Finding ourselves in a Nigerian war novel

Chigozie Obioma offers a narrative that transcends bullets and politics.

Chigozie Obioma loves to destabilize the way his readers experience the novel as a genre. The Nigerian writer is arguably most daring on this front in his latest novel, in which he delves farther back in time than in The Fishermen (2015) and An Orchestra of Minorities (2019). The Road to the Country is set in Nigeria in the 1960s, the era of the Biafran War, but it is not simply a historical war novel. Though it contains conventions of the genre—characters full of masculine bravado, long passages illustrating the devastation of post-traumatic stress disorder—Obioma draws as well from magic realist impulses, creating a story of togetherness amid the hypothetical.

The Biafran War (1967–1970) was Nigeria’s big “what if?” civil war, in which the oil-rich Biafra region broke from the greater Nigerian nation in response to repeated oppression of the Igbo people, Obioma’s own ethnic group. It is a war that figures heavily in Igbo identity—with echoes in the writing of Chinua Achebe and Chimamanda Ngozi Adichie, among many others—and a source of both pride and sorrow.

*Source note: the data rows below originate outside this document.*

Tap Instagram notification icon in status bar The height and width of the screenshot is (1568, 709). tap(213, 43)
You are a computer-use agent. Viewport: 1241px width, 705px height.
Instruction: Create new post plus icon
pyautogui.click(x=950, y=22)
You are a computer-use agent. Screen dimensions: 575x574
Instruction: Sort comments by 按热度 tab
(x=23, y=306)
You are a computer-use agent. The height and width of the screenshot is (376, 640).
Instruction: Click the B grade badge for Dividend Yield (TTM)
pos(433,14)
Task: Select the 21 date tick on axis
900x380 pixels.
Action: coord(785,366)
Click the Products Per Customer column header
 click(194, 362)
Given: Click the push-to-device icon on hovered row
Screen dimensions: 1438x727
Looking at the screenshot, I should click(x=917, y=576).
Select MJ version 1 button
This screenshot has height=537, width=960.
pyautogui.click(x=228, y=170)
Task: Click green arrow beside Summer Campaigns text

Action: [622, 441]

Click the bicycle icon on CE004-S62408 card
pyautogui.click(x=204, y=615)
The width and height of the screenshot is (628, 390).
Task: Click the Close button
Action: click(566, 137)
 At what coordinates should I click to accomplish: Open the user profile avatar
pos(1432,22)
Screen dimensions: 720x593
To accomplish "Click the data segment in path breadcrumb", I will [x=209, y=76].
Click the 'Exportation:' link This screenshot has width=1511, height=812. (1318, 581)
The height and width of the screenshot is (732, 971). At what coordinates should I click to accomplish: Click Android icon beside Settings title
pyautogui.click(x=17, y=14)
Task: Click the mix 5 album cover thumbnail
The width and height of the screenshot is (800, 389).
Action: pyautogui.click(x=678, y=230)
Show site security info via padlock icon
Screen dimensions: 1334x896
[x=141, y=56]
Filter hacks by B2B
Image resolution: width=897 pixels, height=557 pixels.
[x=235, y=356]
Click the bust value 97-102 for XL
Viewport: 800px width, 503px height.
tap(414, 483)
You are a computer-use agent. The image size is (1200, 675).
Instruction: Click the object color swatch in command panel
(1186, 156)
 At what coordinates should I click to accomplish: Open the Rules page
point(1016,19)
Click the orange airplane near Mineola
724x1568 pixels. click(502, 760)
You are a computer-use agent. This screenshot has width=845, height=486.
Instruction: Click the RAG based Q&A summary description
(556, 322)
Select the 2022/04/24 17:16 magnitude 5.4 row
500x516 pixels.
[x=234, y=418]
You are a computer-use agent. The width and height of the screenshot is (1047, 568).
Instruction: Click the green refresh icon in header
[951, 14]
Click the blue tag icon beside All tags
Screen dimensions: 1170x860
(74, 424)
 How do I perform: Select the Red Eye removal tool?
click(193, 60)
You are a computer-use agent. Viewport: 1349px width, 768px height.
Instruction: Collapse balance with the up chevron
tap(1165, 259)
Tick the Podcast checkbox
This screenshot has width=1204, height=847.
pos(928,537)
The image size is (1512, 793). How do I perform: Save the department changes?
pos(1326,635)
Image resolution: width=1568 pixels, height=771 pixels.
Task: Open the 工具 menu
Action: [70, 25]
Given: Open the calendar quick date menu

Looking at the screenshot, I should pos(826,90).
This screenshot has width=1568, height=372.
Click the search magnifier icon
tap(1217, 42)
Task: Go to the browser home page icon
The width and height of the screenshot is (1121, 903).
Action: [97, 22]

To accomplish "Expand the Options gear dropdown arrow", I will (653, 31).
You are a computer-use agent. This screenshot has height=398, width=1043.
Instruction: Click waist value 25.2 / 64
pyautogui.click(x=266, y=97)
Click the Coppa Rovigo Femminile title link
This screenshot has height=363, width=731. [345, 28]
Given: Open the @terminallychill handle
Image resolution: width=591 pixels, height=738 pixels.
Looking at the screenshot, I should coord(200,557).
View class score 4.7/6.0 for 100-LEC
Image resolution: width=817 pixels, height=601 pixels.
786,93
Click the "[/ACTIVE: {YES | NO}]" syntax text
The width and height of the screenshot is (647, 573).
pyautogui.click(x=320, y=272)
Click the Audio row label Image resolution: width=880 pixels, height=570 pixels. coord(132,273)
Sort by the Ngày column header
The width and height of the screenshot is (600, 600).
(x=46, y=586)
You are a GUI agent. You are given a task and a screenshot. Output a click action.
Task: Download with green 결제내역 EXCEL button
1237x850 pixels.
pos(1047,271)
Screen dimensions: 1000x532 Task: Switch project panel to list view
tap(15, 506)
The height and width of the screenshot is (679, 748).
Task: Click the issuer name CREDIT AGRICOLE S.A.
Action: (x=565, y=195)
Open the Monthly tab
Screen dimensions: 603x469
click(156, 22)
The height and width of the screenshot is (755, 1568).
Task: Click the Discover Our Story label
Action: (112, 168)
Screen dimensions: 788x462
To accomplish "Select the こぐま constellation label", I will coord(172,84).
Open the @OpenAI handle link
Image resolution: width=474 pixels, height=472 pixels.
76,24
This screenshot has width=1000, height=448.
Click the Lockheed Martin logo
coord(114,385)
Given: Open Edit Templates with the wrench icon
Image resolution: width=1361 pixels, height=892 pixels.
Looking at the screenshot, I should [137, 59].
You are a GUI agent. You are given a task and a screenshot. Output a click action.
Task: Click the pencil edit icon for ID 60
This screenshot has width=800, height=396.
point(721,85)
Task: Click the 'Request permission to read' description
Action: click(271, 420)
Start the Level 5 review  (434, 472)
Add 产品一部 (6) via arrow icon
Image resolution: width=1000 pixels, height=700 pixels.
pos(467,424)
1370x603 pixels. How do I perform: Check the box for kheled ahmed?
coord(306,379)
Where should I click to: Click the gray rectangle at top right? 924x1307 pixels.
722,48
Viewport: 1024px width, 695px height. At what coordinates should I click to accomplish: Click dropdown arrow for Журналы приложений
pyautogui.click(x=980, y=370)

In The Road to the Country, the main character, Kunle, journeys into Biafra at the start of the war in order to find and bring back his younger brother, Tunde. Added to the wartime urgency is a story of trauma told at the beginning of the novel: Kunle feels responsible for an accident when they were younger that left Tunde wheelchair bound. “The days acquired a palpable darkness” for Kunle after the accident, says the narrator, “and together they became the night of his life.” And thus, with a combination of guilt, grief, and brotherly love, an incredible engine of a plot is born.